BETTER UNDERSTANDING OF BIG BANG MODEL AT RHIC THROUGH DYCONEX FLEX PCB'S

DYCONEX is currently working on a prestigious project together with scientists from the US Department of Energy, the University of New Mexico and the Los Alamos National Laboratory.

DYCONEX is providing HDI flex substrates for an upgrade to one of the instruments on the Relativistic Heavy Ion Collider (RHIC) located at America's Brookhaven National Laboratory.  The new forward silicon vertex detector upgrade (FVTX) for the Pioneering High-Energy Nuclear Interaction Experiment (PHENIX) experiment is designed to detect particles from heavy ion and proton-proton collisions and determine the direction from which they arrive.
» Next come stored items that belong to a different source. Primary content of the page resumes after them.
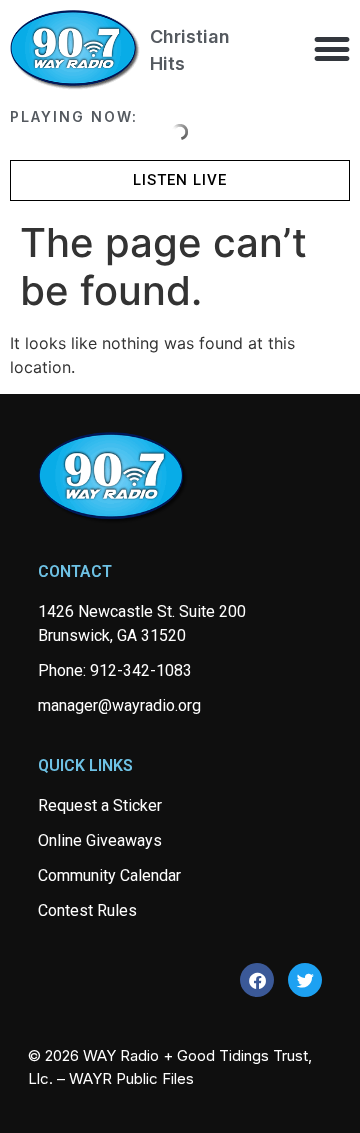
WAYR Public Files (131, 1078)
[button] (331, 48)
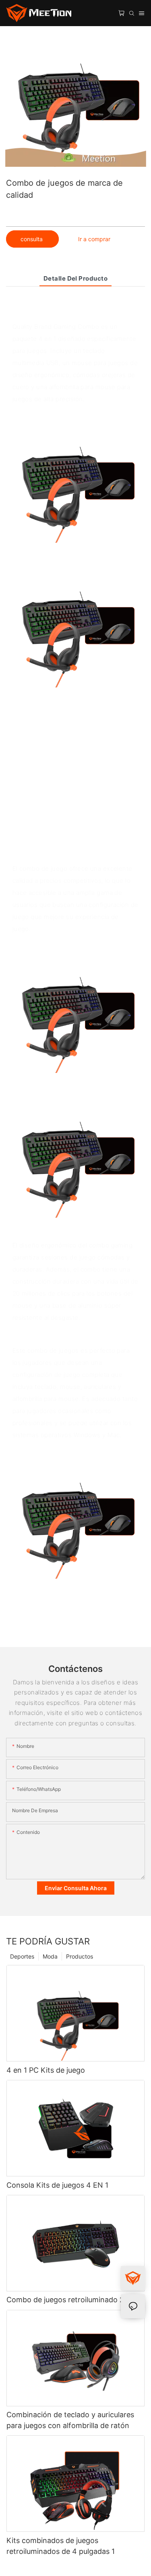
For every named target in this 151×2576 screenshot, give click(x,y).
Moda (50, 1956)
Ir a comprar (94, 239)
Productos (79, 1956)
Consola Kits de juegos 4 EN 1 (57, 2185)
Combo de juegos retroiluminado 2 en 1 (73, 2299)
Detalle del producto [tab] (75, 278)
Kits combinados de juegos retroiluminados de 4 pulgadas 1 (60, 2545)
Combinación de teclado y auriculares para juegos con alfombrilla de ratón (70, 2420)
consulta (32, 239)
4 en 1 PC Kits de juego (45, 2070)
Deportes (22, 1956)
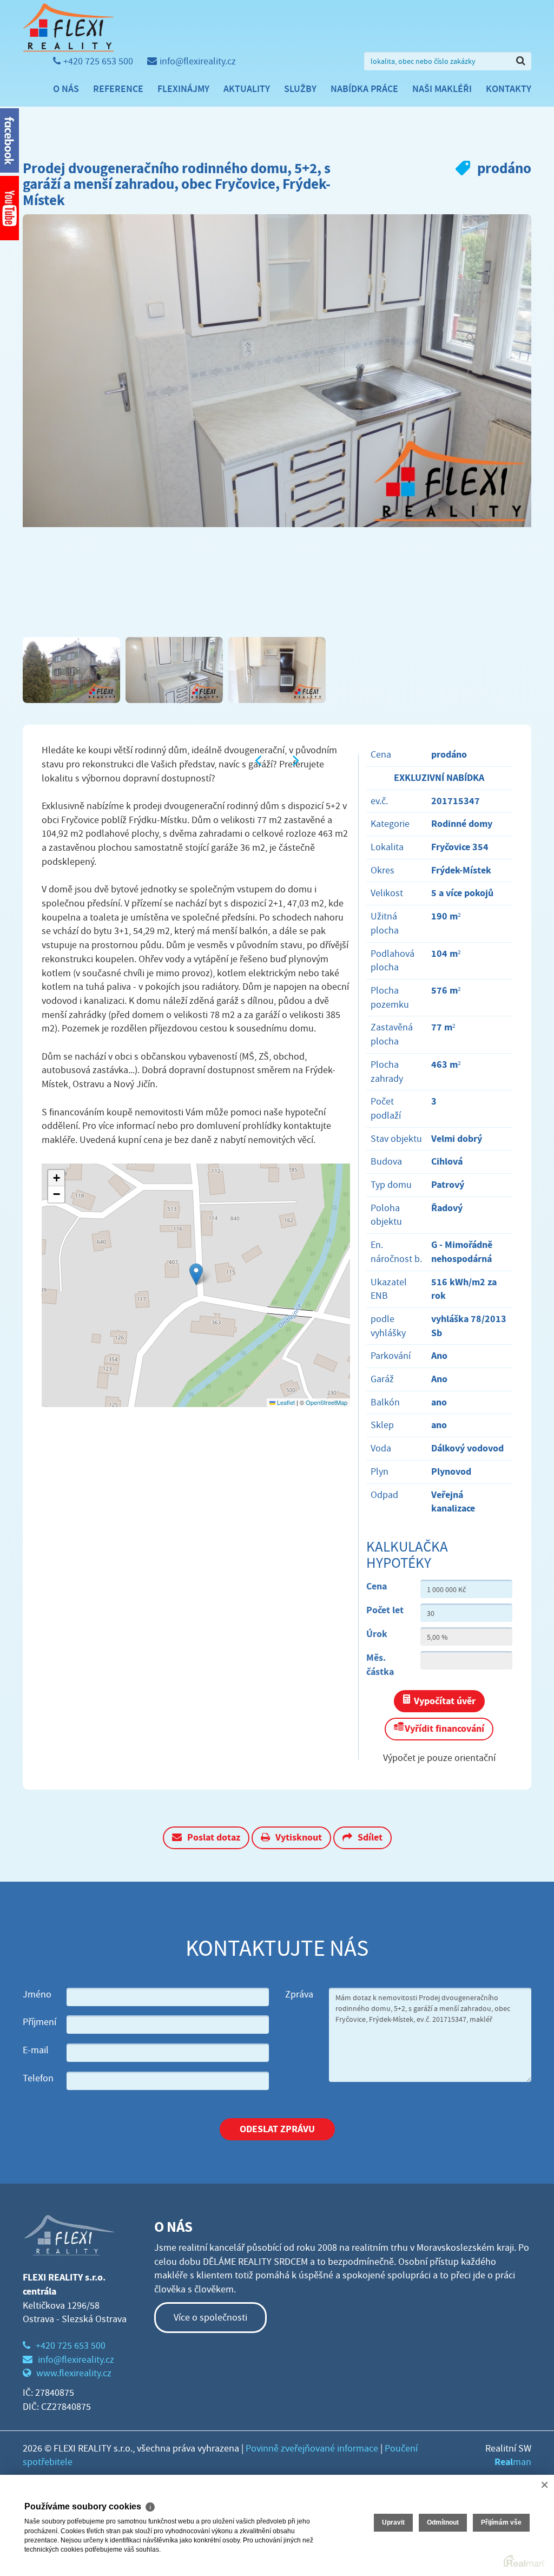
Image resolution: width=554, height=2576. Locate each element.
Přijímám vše (501, 2522)
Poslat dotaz (213, 1837)
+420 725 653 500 (98, 61)
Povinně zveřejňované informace (312, 2448)
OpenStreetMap (326, 1402)
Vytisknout (298, 1837)
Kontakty (508, 88)
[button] (196, 1274)
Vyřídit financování (444, 1728)
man (512, 2462)
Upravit (393, 2522)
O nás (66, 88)
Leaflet (285, 1402)
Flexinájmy (183, 88)
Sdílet (370, 1837)
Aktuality (246, 88)
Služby (300, 88)
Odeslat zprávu (277, 2128)
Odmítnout (443, 2522)
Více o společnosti (210, 2317)
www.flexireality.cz (73, 2373)
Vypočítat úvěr (445, 1700)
The detector will house roughly 6500 square centimeters of silicon strip detectors comprising 1.1 million strips and 8640 custom integrated circuits.

Noise and signal timing are very important for the correct function of the detector and initial prototypes using DYCONEX HDI flexes have met the demanding performance criteria during testing. Once the upgraded detector is operational scientists are hoping that the results will give new insights into the conditions moments after the big bang and in particular into the mysterious quark gluon plasma, a 4 trillion degree hot, perfect fluid created in ion collisions at RHIC.